Univers observable
L’univers observable désigne la portion de l’univers dont la lumière a eu le temps de nous parvenir depuis le Big Bang, il y a 13,8 milliards d’années. C’est la région accessible à nos observations, délimitée par notre horizon cosmique. Au-delà, la lumière n’a pas encore eu le temps de nous atteindre — ou ne l’atteindra jamais, en raison de l’expansion accélérée de l’univers.
Pourquoi 46 milliards et non 13,8 milliards ?
On pourrait penser que l’univers observable s’étend sur 13,8 milliards d’années-lumière — la distance que la lumière a parcourue depuis le Big Bang. En réalité, son rayon est d’environ 46 milliards d’années-lumière. La différence s’explique par l’expansion de l’espace : les régions d’où provenaient les photons les plus anciens que nous recevons aujourd’hui se sont considérablement éloignées depuis l’émission de ces photons, en raison de l’expansion.
L’horizon cosmique
L’horizon de l’univers observable n’est pas une barrière physique mais une limite de notre capacité d’observation. Au-delà, les objets existent probablement — l’univers total est vraisemblablement bien plus grand, peut-être infini — mais leur lumière n’a pas encore eu le temps de nous parvenir. De plus, en raison de l’expansion accélérée, certaines régions s’éloignent désormais de nous plus vite que la lumière et ne pourront jamais nous envoyer de signal.

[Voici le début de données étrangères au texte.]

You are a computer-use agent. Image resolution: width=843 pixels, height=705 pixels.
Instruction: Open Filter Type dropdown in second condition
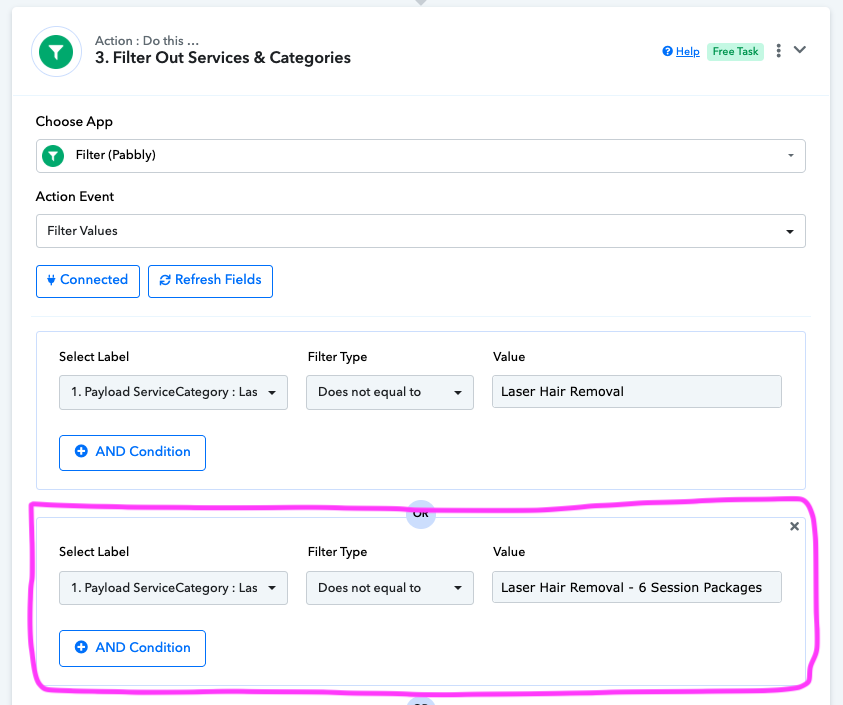389,588
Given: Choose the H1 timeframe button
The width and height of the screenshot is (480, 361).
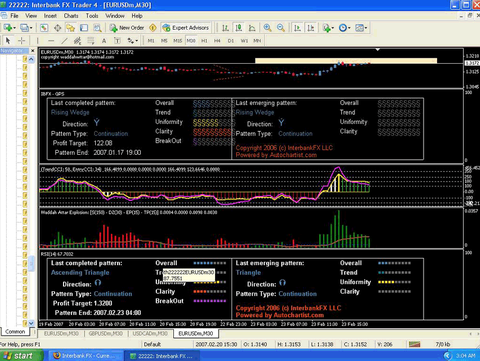Looking at the screenshot, I should pos(204,41).
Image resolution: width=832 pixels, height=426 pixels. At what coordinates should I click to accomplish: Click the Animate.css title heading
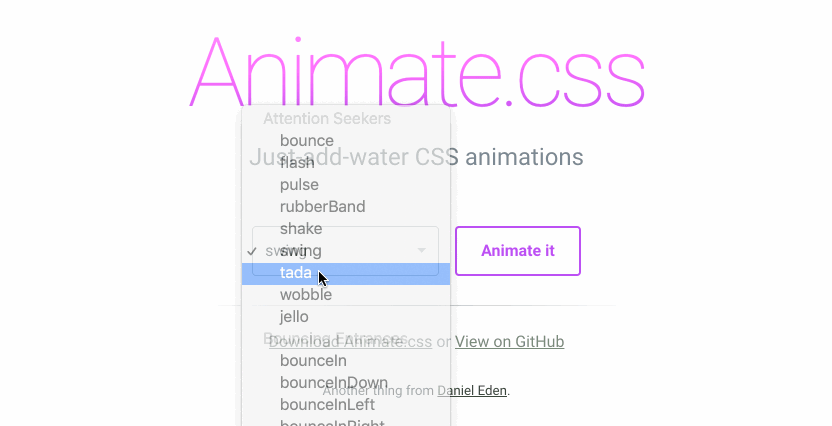(416, 70)
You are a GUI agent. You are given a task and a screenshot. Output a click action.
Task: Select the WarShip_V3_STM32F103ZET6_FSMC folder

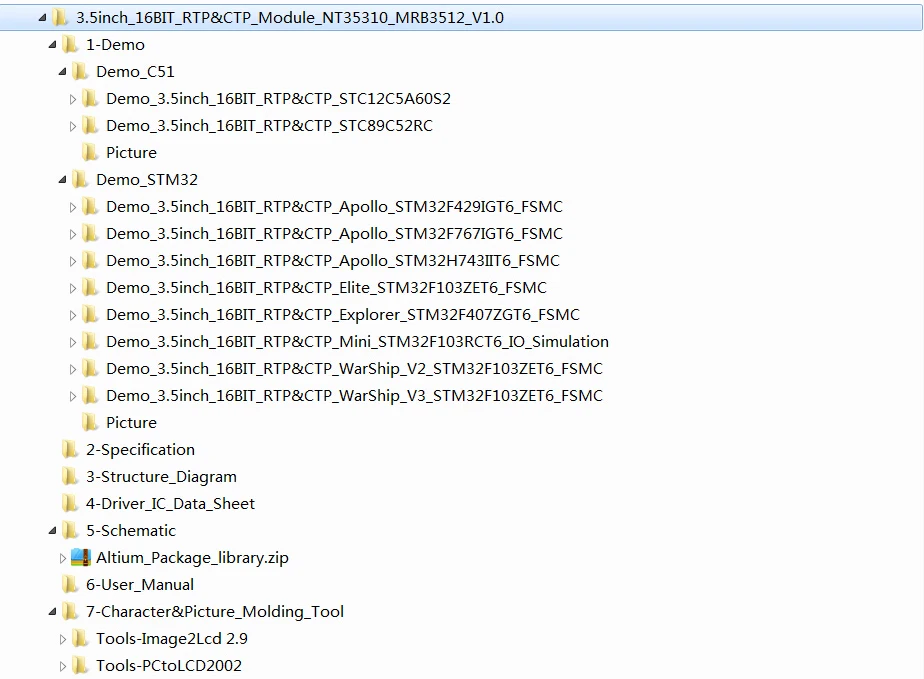tap(354, 395)
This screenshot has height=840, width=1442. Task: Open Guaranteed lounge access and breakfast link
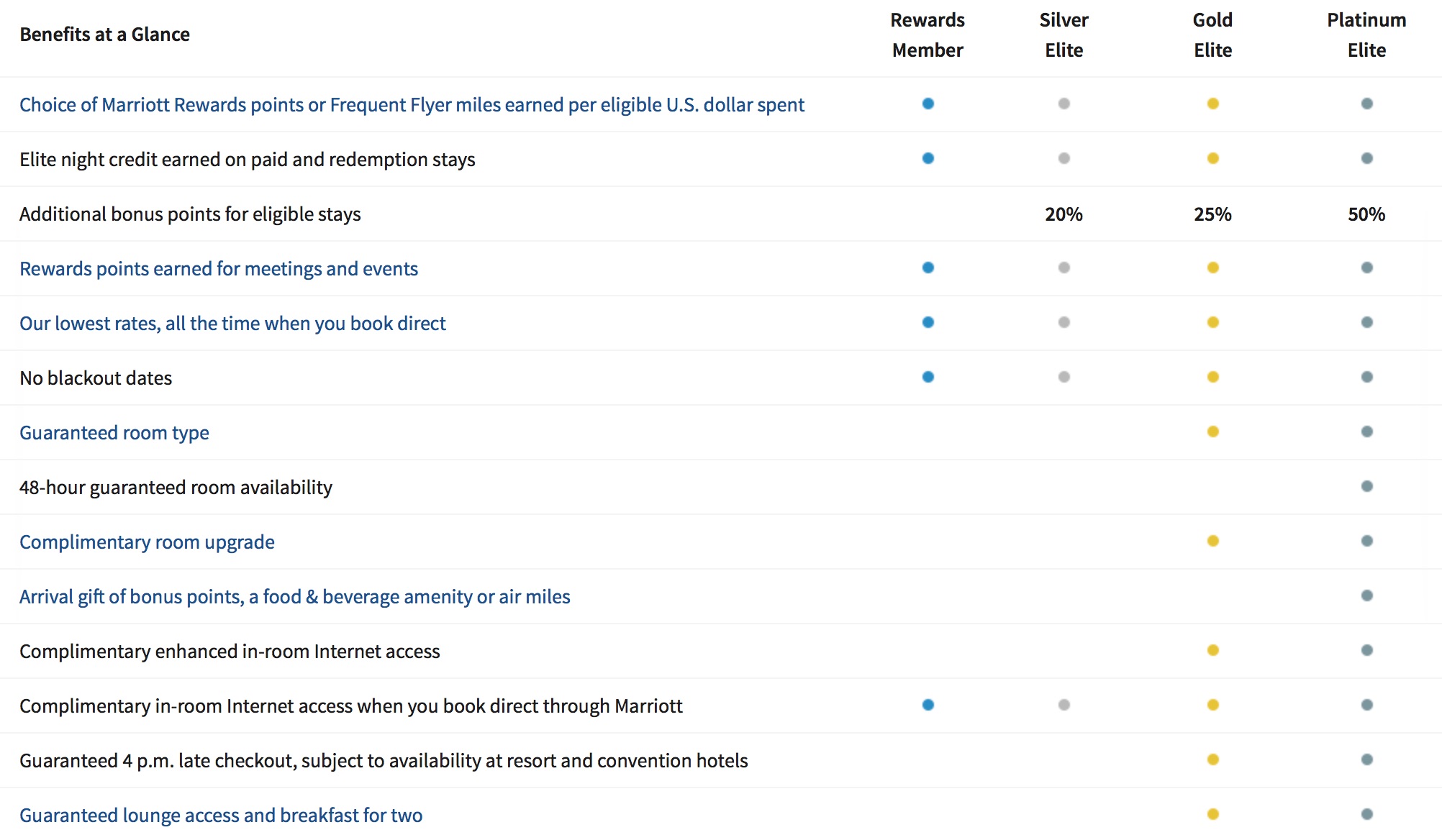(221, 816)
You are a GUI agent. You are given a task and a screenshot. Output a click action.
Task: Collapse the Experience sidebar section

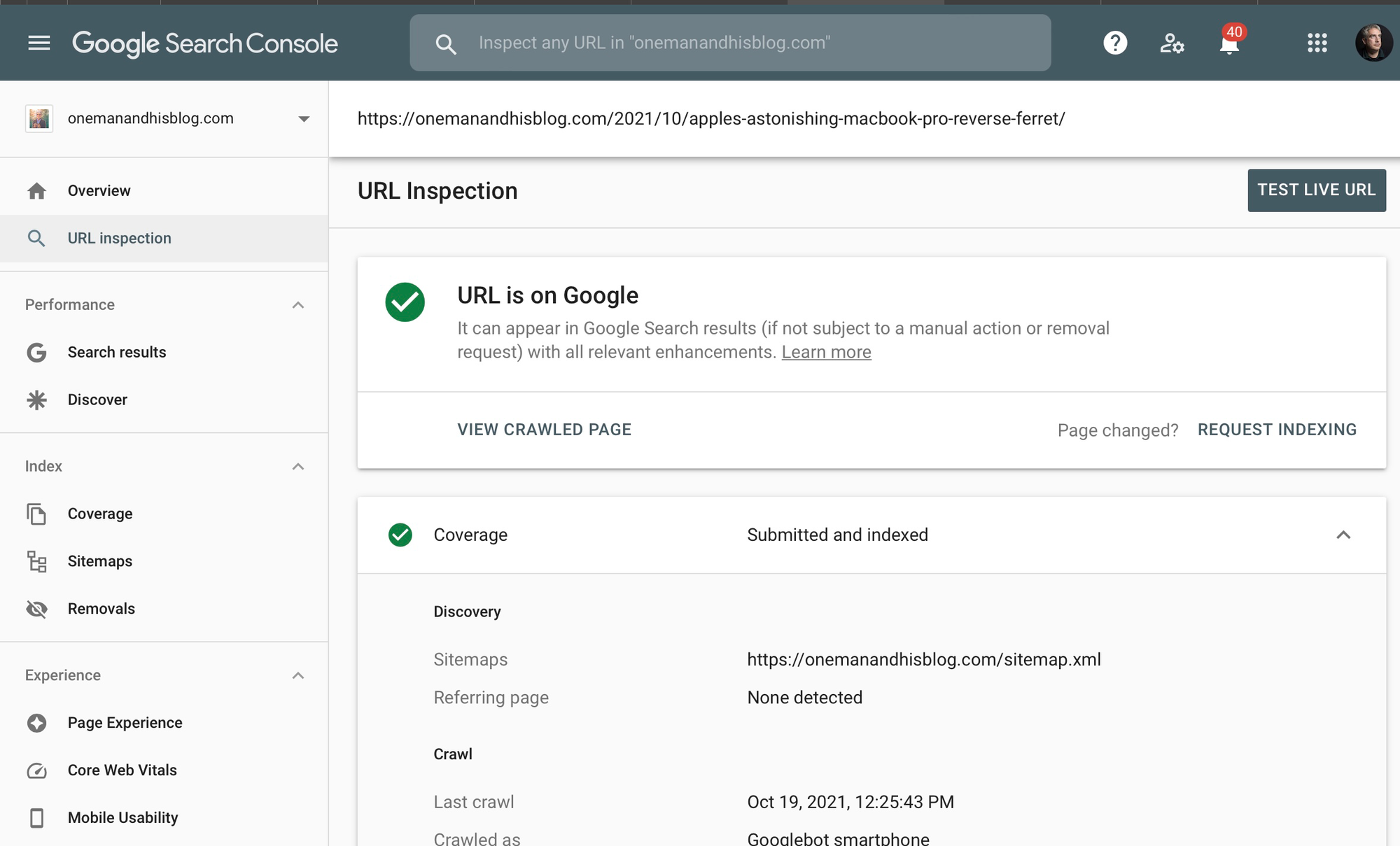[298, 676]
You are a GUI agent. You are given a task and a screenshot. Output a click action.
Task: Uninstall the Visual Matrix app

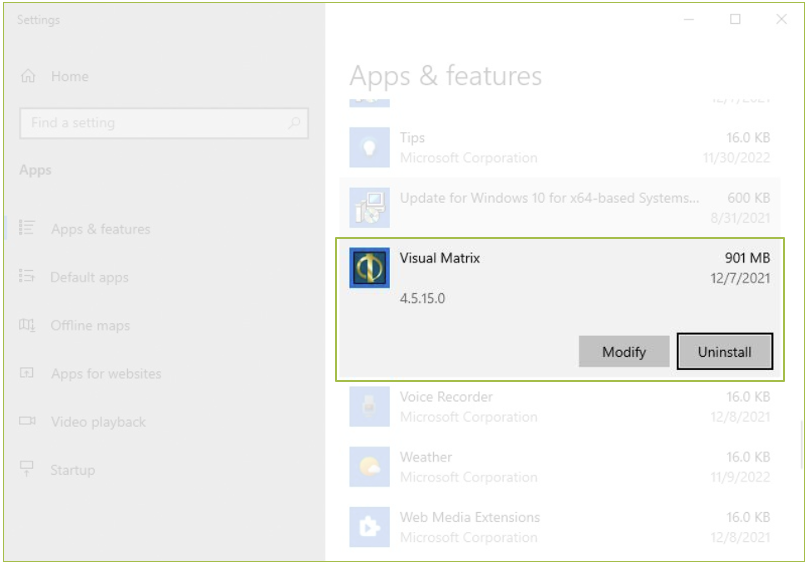point(724,352)
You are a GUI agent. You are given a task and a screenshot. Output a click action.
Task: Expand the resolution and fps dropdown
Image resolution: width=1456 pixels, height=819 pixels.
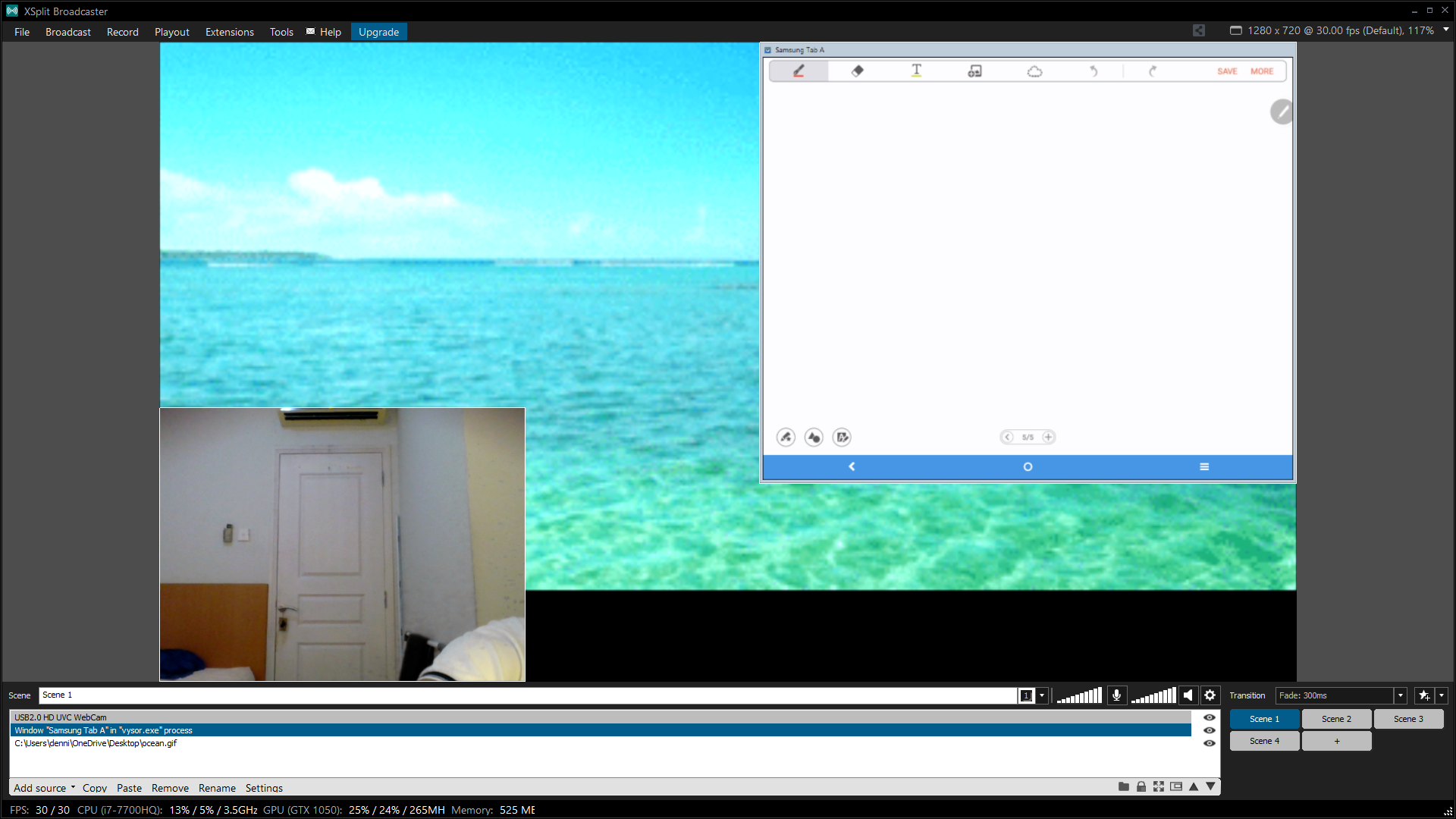tap(1447, 30)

Ce que l’univers observable contient
L’univers observable contient au moins 2 000 milliards de galaxies, selon les estimations les plus récentes. Chacune contient en moyenne des centaines de milliards d’étoiles. L’échelle est pratiquement impossible à concevoir : si l’univers observable était réduit à la taille de la Terre, notre galaxie serait plus petite qu’une molécule.
Importance en astronomie
L’univers observable définit les limites de toute investigation scientifique en cosmologie. Tout ce que nous savons de l’univers provient de cet horizon. Les instruments les plus puissants — comme le James Webb — cherchent à repousser les limites de ce que nous pouvons observer, en détectant des galaxies de plus en plus lointaines et de plus en plus proches du Big Bang.
Exemple concret
La galaxie GN-z11, observée par Hubble, est l’une des plus lointaines jamais détectées avec un redshift de z=11. Sa lumière a été émise seulement 400 millions d’années après le Big Bang. La lumière que nous recevons aujourd’hui d’elle a voyagé pendant 13,4 milliards d’années, et la galaxie elle-même se trouve aujourd’hui à environ 32 milliards d’années-lumière de nous.
Questions fréquentes
L’univers total est-il plus grand que l’univers observable ?
Presque certainement. L’inflation cosmique suggère que l’univers total pourrait être des ordres de grandeur plus grand que la portion observable. Certains modèles prédisent un univers infini. Mais par définition, nous ne pouvons pas observer ce qui se trouve au-delà de notre horizon.
L’univers observable est-il le même pour tous les observateurs ?
Non. Un observateur situé dans une galaxie à 10 milliards d’années-lumière de nous aurait un univers observable centré sur lui, avec une région de chevauchement avec le nôtre mais aussi des régions que nous ne pouvons pas voir. Chaque point de l’univers a son propre horizon observable.
L’univers observable grandit-il ?
Oui et non. En termes de temps de voyage de la lumière, nous pouvons voir de plus en plus loin avec le temps. Mais en raison de l’expansion accélérée, certaines régions qui étaient dans notre univers observable s’en échappent progressivement. À très long terme, notre univers observable effectif va se réduire.